SSNMF contains class for (SS)NMF model and several multiplicative update methods to train different models.

These details have not been verified by PyPI

Project links

Homepage

Development Status
- 2 - Pre-Alpha
Intended Audience
- Science/Research
License
- OSI Approved :: MIT License
Natural Language
- English
Programming Language
Topic
- Scientific/Engineering

Project description

SSNMF

SSNMF contains class for (SS)NMF model and several multiplicative update methods to train different models.

Installation

To install SSNMF, run this command in your terminal:

    $ pip install -U ssnmf

This is the preferred method to install SSNMF, as it will always install the most recent stable release.

If you don't have pip installed, these installation instructions can guide you through the process.

Usage

First, import the ssnmf package and the relevant class SSNMF. We import numpy and `scipy' for experimentation.

>>> import ssnmf
>>> from ssnmf import SSNMF
>>> import numpy as np
>>> import scipy
>>> import scipy.sparse as sparse
>>> import scipy.optimize

Training an unsupervised model

Declare an unsupervised NMF model with data matrix X and number of topics k.

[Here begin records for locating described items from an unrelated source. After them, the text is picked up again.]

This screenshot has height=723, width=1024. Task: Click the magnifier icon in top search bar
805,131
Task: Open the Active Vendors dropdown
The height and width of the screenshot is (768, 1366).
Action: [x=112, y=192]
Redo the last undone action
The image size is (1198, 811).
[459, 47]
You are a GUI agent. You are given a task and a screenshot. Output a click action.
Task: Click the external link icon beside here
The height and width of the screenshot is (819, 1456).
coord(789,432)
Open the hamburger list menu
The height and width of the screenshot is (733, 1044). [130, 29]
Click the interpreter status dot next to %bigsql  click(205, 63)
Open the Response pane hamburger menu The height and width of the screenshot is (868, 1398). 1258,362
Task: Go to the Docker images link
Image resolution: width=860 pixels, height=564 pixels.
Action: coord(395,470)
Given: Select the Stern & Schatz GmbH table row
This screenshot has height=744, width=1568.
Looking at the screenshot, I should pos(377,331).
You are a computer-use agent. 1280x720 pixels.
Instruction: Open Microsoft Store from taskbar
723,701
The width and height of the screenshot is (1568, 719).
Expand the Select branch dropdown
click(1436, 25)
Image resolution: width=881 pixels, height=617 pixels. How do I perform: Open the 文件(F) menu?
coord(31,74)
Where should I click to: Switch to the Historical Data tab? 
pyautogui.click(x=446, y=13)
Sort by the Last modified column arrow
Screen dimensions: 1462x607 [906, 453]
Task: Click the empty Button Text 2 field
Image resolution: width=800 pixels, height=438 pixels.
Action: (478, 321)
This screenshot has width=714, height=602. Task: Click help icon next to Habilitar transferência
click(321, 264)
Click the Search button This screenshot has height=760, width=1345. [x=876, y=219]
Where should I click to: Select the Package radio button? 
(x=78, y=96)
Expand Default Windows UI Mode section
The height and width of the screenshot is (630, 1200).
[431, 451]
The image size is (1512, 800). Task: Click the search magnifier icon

>>> X = np.random.rand(100,100)
>>> k = 10
>>> model = SSNMF(X,k)

You may access the factor matrices initialized in the model, e.g., to check relative reconstruction error ||X-AS||_F/||X||_F.

>>> rel_error = np.linalg.norm(model.X - model.A @ model.S, 'fro')/np.linalg.norm(model.X,'fro')

Run the multiplicative updates method for this unsupervised model for N iterations. This method tries to minimize the objective function ||X-AS||_F.

>>> N = 100
>>> model.mult(numiters = N)

This method updates the factor matrices N times. You can see how much the relative reconstruction error improves.

>>> rel_error = np.linalg.norm(model.X - model.A @ model.S, 'fro')/np.linalg.norm(model.X,'fro')

Training a supervised model

We begin by generating some synthetic data for testing.

>>> labelmat = np.concatenate((np.concatenate((np.ones([1,10]),np.zeros([1,30])),axis=1),np.concatenate((np.zeros([1,10]),np.ones([1,10]),np.zeros([1,20])),axis=1),np.concatenate((np.zeros([1,20]),np.ones([1,10]),np.zeros([1,10])),axis=1),np.concatenate((np.zeros([1,30]),np.ones([1,10])),axis=1)))
>>> B = sparse.random(4,10,density=0.2).toarray()
>>> S = np.zeros([10,40])
>>> for i in range(40):
	S[:,i] = scipy.optimize.nnls(B,labelmat[:,i])[0]
>>> A = np.random.rand(40,10)
>>> X = A @ S

Declare a supervised NMF model with data matrix X, number of topics k, label matrix Y, and weight parameter lam.

>>> k = 10
>>> model = SSNMF(X,k,Y = labelmat,lam=100*np.linalg.norm(X,'fro'))

You may access the factor matrices initialized in the model, e.g., to check relative reconstruction error ||X-AS||_F/||X||_F and classification accuracy.

>>> rel_error = np.linalg.norm(model.X - model.A @ model.S, 'fro')/np.linalg.norm(model.X,'fro')
>>> acc = model.accuracy()

Run the multiplicative updates method for this supervised model for N iterations. This method tries to minimize the objective function ||X-AS||_F^2 + lam ||Y - BS||_F^2. This also saves the errors and accuracies in each iteration.

>>> N = 100
>>> [errs,reconerrs,classerrs,classaccs] = model.snmfmult(numiters = N,saveerrs = True)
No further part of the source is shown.